El tercer obstáculo es el peor, y en su descripción entra la terminología del mus que ayuda a titular este artículo. Sabido es que una partida de mus se puede ganar bien echando un órdago, es decir, envidando las cuarenta piedras de una vez (o treinta, en caso de regir el hecho diferencial vasco); bien consiguiendo llegar a esa cifra mediante envites parciales. Cuando este último fenómeno ocurre se habla de la «muerte dulce» de la pareja perdedora, aunque, como escribe Mingote, suele ser todo menos dulce. Pues bien, se diría que los nacionalismos soberanistas han llegado al convencimiento de que esta segunda estrategia es la que mejor conviene a sus fines. De ahí la relativa prudencia con la que ERC se comporta durante la tramitación del proyecto de Estatuto: se trata de un objetivo parcial, pero de esencial consecución, porque trae consigo un buen número de piedras y aun de amarracos. Es obvio que este planteamiento resultaría contrario a la lealtad federal menos exigente.

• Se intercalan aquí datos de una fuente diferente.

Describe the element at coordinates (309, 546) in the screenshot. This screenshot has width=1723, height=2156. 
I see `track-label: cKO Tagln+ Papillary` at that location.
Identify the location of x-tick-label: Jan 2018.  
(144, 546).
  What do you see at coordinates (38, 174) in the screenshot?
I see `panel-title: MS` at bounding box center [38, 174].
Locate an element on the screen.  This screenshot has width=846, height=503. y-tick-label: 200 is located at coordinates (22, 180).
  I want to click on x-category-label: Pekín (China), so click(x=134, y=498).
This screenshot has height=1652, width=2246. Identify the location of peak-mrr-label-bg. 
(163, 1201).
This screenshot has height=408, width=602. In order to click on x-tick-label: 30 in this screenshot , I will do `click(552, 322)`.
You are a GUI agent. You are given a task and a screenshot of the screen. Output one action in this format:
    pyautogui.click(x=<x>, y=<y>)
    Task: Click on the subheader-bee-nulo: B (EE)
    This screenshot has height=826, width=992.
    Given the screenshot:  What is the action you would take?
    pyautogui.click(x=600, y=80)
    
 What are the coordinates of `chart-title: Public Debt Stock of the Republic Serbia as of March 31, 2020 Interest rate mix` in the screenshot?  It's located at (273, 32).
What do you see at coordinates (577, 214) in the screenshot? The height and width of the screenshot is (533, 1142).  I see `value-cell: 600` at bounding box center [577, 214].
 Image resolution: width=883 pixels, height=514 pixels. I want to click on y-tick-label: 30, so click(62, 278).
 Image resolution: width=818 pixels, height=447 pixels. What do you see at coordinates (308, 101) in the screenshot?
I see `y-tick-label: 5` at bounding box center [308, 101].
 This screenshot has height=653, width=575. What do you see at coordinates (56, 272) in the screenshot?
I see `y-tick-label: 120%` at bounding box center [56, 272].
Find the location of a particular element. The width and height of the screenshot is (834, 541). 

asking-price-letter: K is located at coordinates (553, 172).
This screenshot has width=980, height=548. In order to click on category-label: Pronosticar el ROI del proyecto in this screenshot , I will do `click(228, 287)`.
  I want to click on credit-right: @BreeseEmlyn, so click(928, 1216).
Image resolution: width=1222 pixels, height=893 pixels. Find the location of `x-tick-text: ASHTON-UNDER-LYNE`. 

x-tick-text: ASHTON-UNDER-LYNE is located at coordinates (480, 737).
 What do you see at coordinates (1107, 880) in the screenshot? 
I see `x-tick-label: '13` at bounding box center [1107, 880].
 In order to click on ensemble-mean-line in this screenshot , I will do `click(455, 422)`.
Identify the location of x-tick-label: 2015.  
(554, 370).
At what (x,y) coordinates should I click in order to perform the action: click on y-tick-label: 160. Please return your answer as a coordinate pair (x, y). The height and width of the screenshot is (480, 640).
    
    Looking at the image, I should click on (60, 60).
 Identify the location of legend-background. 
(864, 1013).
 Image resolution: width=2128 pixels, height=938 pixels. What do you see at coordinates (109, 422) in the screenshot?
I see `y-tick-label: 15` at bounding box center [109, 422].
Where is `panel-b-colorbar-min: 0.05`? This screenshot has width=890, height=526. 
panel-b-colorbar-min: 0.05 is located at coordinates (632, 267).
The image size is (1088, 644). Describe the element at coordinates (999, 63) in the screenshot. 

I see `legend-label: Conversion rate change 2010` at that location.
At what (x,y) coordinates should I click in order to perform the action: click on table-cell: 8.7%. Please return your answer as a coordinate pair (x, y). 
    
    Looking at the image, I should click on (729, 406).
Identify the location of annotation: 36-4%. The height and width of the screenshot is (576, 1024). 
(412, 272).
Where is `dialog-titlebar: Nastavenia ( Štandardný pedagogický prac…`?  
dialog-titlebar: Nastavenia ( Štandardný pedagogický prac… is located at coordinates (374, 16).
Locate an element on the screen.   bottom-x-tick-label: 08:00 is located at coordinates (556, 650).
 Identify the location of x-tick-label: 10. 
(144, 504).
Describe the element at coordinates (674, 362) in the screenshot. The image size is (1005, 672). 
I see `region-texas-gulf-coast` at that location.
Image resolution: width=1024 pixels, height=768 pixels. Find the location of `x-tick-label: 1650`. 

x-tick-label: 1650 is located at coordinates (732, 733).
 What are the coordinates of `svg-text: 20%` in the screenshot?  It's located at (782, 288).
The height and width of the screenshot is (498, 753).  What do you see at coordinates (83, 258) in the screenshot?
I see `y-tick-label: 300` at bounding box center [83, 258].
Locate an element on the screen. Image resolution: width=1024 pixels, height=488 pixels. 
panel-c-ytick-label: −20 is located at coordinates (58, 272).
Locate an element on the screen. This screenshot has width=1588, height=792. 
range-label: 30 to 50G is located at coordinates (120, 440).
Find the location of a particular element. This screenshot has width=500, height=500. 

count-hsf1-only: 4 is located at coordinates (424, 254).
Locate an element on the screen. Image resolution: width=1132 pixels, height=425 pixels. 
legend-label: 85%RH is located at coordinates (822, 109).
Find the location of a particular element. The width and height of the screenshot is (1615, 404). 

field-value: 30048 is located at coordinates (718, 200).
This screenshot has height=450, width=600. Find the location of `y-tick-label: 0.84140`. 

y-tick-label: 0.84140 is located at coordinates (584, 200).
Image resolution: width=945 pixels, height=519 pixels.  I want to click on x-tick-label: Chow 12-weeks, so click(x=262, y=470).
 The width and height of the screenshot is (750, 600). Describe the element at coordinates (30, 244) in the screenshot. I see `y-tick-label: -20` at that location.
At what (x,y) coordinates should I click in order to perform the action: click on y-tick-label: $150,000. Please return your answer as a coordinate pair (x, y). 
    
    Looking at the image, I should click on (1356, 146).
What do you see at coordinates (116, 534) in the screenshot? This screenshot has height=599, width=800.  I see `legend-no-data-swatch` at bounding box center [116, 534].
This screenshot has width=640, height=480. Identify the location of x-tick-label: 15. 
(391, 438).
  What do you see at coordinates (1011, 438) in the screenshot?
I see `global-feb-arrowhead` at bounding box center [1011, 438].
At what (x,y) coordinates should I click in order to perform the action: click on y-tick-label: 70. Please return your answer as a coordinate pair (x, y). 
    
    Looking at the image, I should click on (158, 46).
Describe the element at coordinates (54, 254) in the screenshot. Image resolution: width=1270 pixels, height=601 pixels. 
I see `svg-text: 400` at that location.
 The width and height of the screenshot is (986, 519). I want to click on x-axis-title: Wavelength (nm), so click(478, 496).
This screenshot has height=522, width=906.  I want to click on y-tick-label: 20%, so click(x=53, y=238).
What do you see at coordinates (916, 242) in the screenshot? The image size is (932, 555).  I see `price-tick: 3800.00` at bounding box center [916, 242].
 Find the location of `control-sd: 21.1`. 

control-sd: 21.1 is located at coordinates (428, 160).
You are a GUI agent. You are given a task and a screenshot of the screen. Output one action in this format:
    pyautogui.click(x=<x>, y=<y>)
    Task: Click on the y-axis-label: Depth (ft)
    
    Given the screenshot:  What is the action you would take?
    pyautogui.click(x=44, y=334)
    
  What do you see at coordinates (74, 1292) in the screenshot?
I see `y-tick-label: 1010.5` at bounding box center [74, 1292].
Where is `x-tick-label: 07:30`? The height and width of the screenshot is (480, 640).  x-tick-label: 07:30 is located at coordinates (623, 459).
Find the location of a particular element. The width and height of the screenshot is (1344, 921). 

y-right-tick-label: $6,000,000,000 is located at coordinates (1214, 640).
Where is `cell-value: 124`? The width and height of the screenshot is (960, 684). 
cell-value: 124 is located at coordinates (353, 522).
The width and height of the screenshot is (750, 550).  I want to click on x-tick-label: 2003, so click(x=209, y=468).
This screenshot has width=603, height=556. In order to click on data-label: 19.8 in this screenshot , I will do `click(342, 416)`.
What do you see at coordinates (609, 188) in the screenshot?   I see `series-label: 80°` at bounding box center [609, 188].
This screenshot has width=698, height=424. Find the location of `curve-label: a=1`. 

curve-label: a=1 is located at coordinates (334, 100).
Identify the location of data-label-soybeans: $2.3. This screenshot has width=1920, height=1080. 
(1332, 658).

Recapitulando: transferencias de una sola dirección, transferencias indefinidamente crecientes que constituyen el objetivo primordial de la acción política autonómica, transferencias como pasos intermedios para la consecución de fines inconstitucionales. Este es el preocupante contexto del proyecto de Estatuto catalán. Quien quiera defender el proyecto, que no busque argumentos en el campo federal porque, como hemos visto, no encontrará ninguno.